Joe Orton is an arguably great playwright, who has earned himself a cranny in theatre history. But his plays have just one problem: in the theatre they are brilliantly satirical and dazzlingly witty, but not reliably hilarious. They tend to the misanthropic. This is not an issue with The Lying Kind, though it has a dark side too. The play is built on an excess of kindness. It explores the consequences of being too nice, and so repressing the hard truth of things — a natural instinct which often only makes things worse. It certainly does at #58 Hobb Road this Christmas Eve, where the well-meaning constables create many more problems than they solve. And Neilson adds plenty of vinegar to his comic stock. The champion of the abused turns out to be a damaged and seriously misguided missile. The sweet old couple has a very troubled marriage. There are shadows aplenty. But unlike Orton, this play is actually funny. It’s very, very funny. And it’s funny not just in spite of its dark side, but because of it. It’s almost as if Neilson is daring us to laugh at the unlaughable — and, with the help of vaudeville turns, really stupid jokes, accelerating confusions, several doors and the dog — we do.
Most of you have heard of the famous Milgram psychology experiment which tested participants’ willingness to administer pain to others when ordered by official authorities – the levels were disturbingly high.

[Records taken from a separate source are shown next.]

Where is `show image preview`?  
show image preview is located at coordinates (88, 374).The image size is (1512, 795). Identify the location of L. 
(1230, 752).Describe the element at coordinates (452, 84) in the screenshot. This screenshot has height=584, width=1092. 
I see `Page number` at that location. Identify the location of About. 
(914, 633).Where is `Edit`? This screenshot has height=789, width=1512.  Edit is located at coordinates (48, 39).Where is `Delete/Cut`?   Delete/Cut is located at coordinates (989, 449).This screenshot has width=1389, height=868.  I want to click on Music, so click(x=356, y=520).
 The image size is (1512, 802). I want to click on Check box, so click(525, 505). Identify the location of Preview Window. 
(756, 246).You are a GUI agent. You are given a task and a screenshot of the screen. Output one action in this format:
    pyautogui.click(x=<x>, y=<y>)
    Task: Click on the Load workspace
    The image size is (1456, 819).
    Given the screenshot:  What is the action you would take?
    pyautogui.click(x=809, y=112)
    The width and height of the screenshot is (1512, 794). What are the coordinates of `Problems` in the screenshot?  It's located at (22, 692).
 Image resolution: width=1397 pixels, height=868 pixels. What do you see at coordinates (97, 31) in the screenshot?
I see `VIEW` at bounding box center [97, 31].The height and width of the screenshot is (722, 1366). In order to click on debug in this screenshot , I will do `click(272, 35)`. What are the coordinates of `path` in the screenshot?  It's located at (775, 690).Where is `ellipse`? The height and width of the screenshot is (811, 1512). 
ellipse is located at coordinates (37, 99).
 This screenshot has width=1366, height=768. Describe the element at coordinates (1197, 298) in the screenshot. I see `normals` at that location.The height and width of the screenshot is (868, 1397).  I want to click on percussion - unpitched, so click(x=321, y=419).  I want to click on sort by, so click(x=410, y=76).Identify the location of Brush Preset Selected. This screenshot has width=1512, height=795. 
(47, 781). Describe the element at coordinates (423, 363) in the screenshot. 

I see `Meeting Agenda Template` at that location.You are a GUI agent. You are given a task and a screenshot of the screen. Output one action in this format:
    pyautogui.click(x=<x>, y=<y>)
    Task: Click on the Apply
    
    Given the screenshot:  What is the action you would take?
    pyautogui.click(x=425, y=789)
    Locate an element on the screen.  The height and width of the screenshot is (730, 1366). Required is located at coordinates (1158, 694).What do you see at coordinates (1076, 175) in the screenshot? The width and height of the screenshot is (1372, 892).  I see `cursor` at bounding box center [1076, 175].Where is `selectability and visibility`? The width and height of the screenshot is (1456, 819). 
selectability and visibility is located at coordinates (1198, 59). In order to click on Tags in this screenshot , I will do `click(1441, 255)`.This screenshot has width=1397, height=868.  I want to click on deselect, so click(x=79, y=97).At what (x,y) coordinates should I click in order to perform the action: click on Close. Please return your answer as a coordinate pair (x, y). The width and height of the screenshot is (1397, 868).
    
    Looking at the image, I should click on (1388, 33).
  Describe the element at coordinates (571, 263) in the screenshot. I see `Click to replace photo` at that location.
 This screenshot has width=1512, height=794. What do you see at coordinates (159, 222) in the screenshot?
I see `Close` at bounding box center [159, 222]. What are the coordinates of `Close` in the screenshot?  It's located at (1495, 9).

Something like that happens at a farce too. Farce encourages its audience to leave its conscience at the door. We become heartless, and very often the better the farce, the more happily heartless we become. That poor guy slipping on a banana peel is about to experience a personal disaster which we are so much looking forward to. The more miserable things get for the characters, the more fun it is for us. The experience of farce, as Artaud says, is liberating, and partly because we are briefly and safely unburdened by the weight of conscience. Of course that doesn’t mean farce turns us all into pure sadists — we know it’s all pretend, and we know in the end order will restored and everyone will be all right. Well, mostly.
So a very good farce always sails close to the rocks of chaos, with the play betting on the idea that when things get really awful they also become hilarious. “It’s so bad it’s funny,” as we say. The experience of the worst becoming a reliable source of comedy is something a few of us regularly discover at funerals. In the theatre, as in life, this is risky business. But well managed risks in the hands of master farceurs have fabulous pay offs as you will discover at The Lying Kind. Once again I want to say I have nothing to do with all the terrible things you are about to see. It was entirely our board’s fault, and now that it has proved such a success, it is your fault too. Have yourselves a very happy holiday — and should two constables ring your doorbell on Christmas Eve, I would strongly advise you against answering it.